_TASK ITEM_
Please report, as a single number, how many lines in the entries include the string "agent".

_PROVIDED ENTRIES_
○ ○ ○

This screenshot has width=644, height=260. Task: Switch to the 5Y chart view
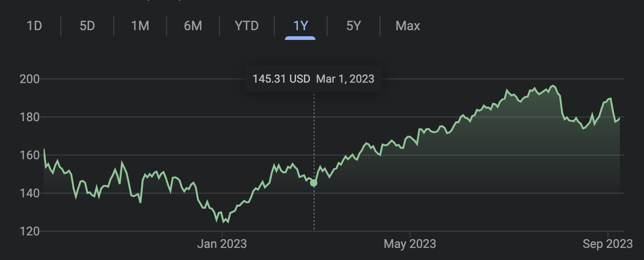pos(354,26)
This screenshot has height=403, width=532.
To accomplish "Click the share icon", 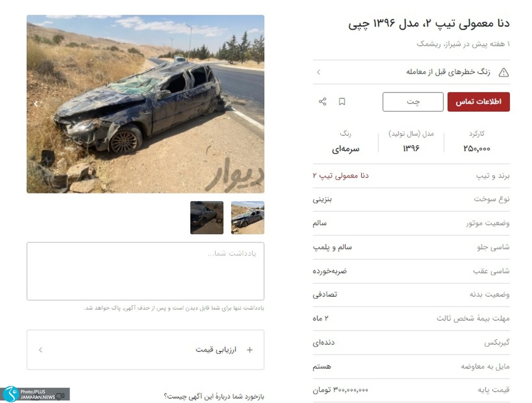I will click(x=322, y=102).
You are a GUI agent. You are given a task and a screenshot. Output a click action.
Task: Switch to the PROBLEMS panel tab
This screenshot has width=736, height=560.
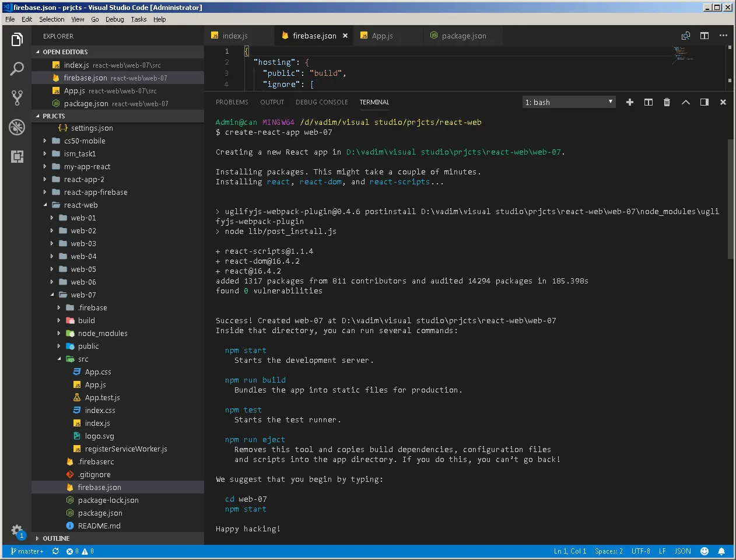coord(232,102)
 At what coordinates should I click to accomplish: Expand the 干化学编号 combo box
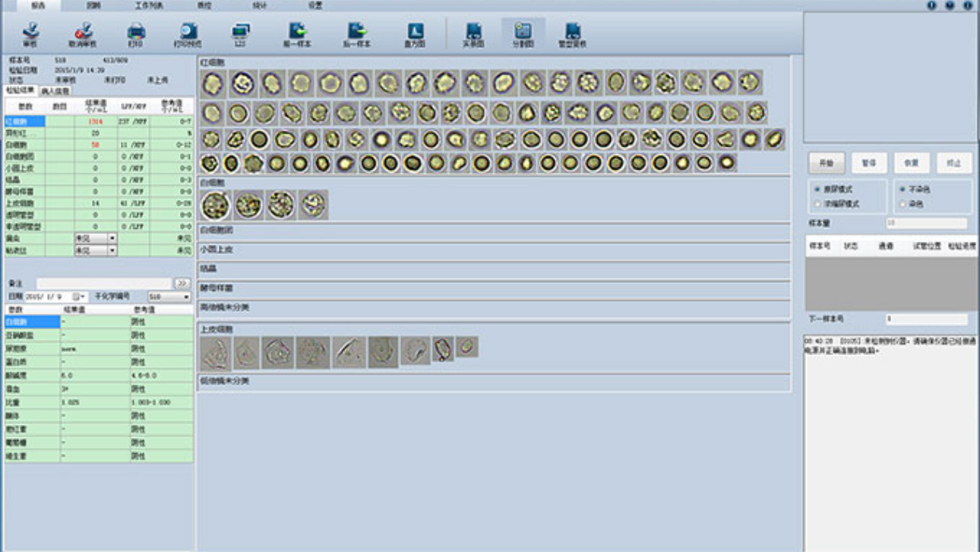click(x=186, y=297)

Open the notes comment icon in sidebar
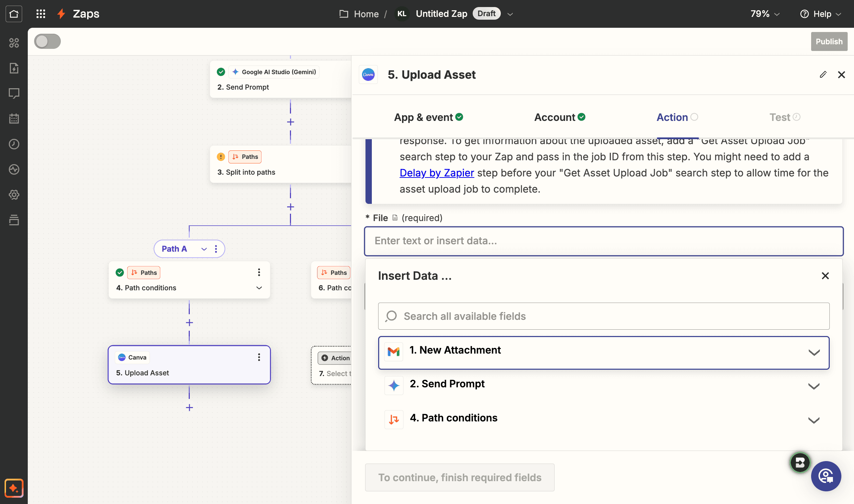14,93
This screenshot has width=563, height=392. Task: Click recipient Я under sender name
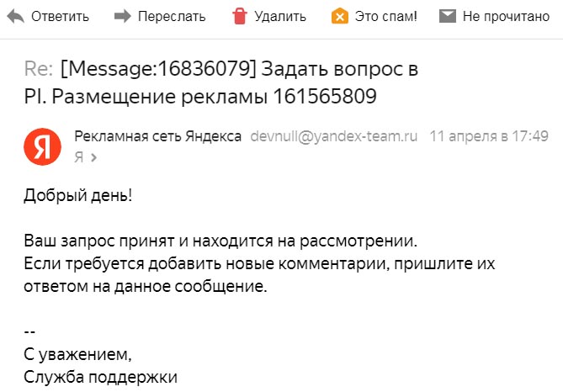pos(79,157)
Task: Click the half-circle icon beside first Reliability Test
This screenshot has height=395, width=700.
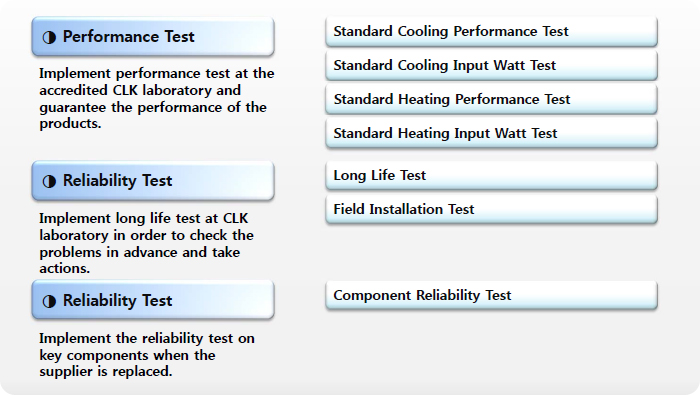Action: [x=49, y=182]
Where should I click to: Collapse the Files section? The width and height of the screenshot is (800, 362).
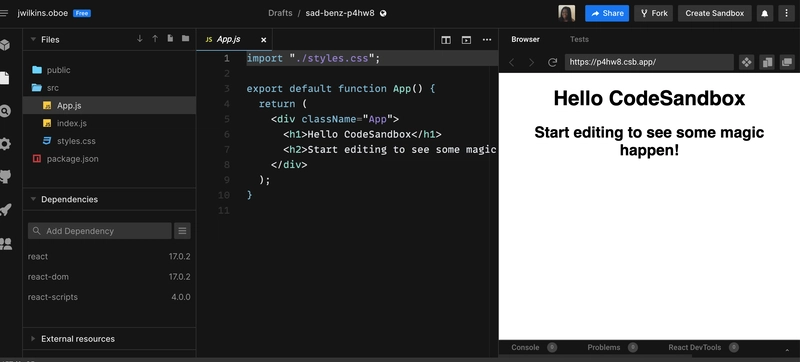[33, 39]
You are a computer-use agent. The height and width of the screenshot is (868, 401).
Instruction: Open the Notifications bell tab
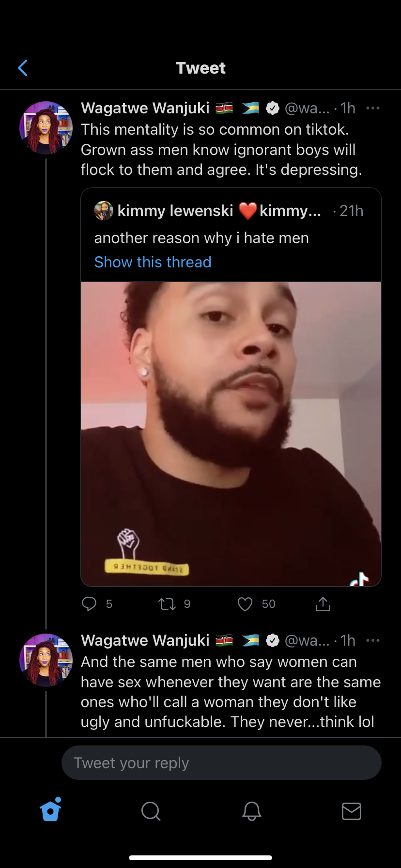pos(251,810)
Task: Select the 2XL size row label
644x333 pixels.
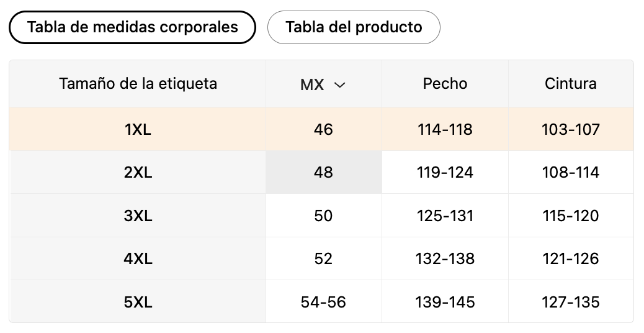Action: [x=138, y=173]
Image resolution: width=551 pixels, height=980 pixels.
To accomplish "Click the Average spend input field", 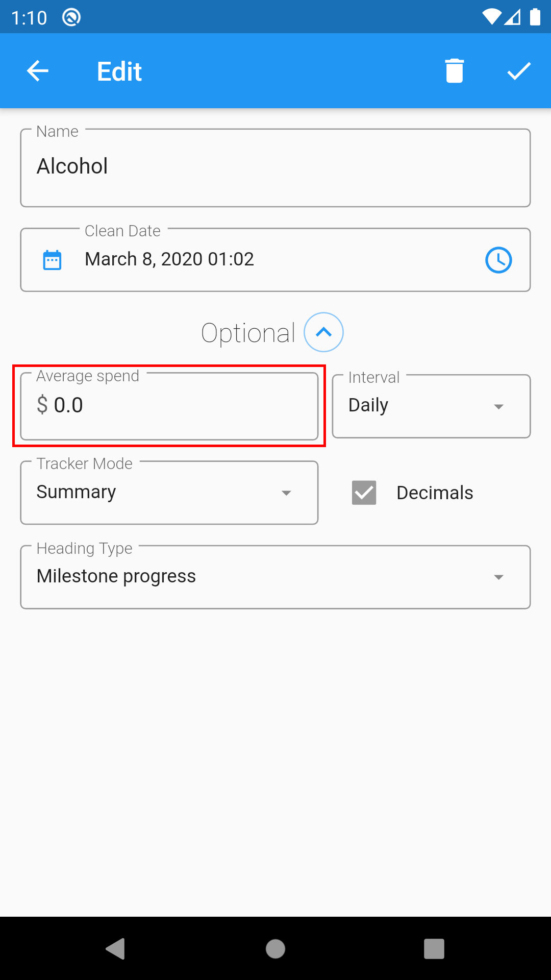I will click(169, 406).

○ ○ ○

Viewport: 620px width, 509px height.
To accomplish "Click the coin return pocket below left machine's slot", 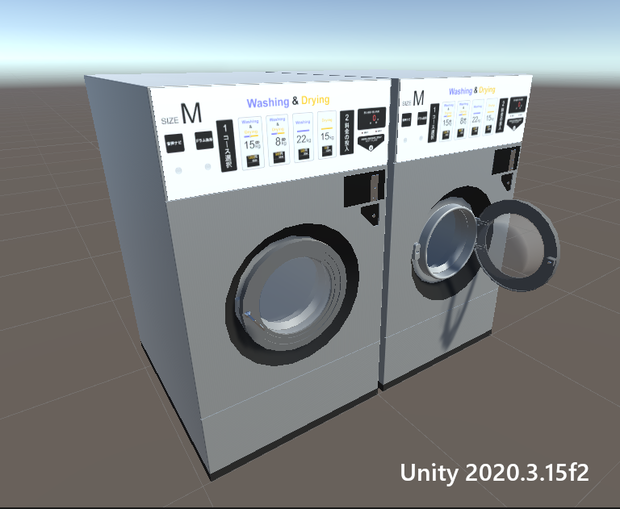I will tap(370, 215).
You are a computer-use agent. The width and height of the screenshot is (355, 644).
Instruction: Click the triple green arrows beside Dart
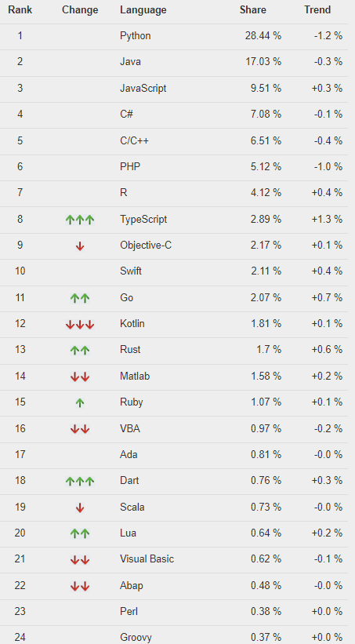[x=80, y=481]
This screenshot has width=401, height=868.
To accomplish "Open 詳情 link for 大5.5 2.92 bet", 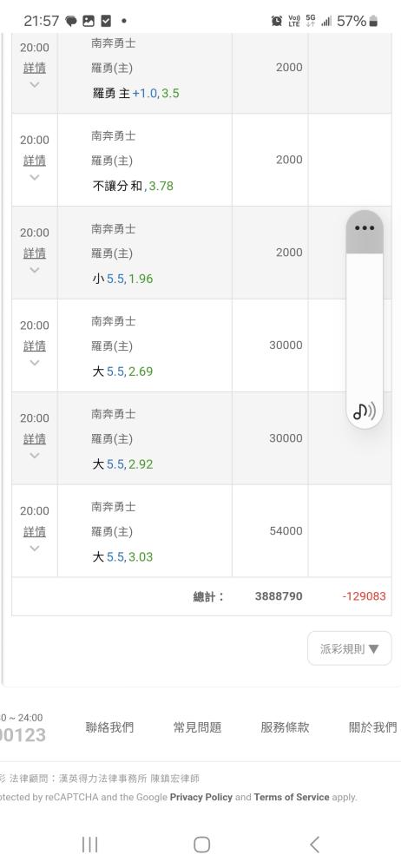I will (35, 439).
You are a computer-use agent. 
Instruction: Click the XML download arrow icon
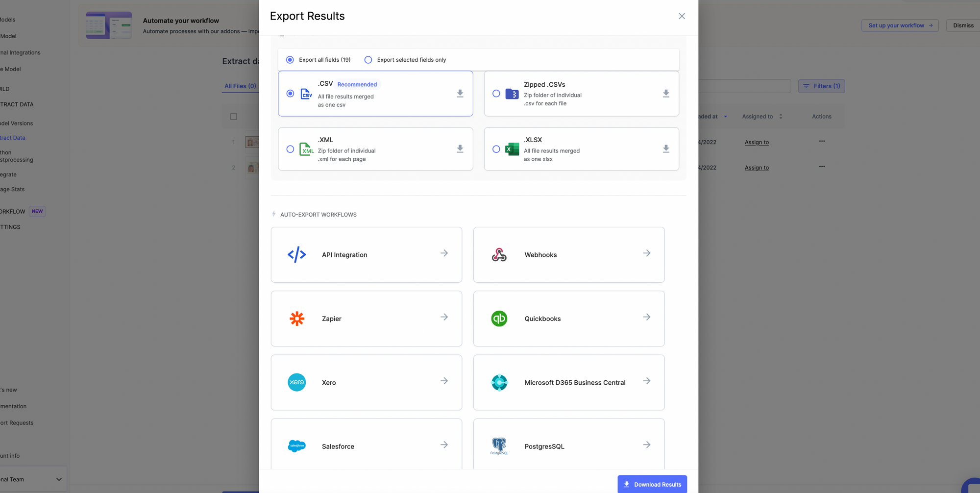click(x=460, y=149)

○ ○ ○

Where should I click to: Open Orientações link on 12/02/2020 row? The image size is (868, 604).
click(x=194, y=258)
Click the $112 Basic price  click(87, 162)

○ ○ ○

_RESPONSE_
4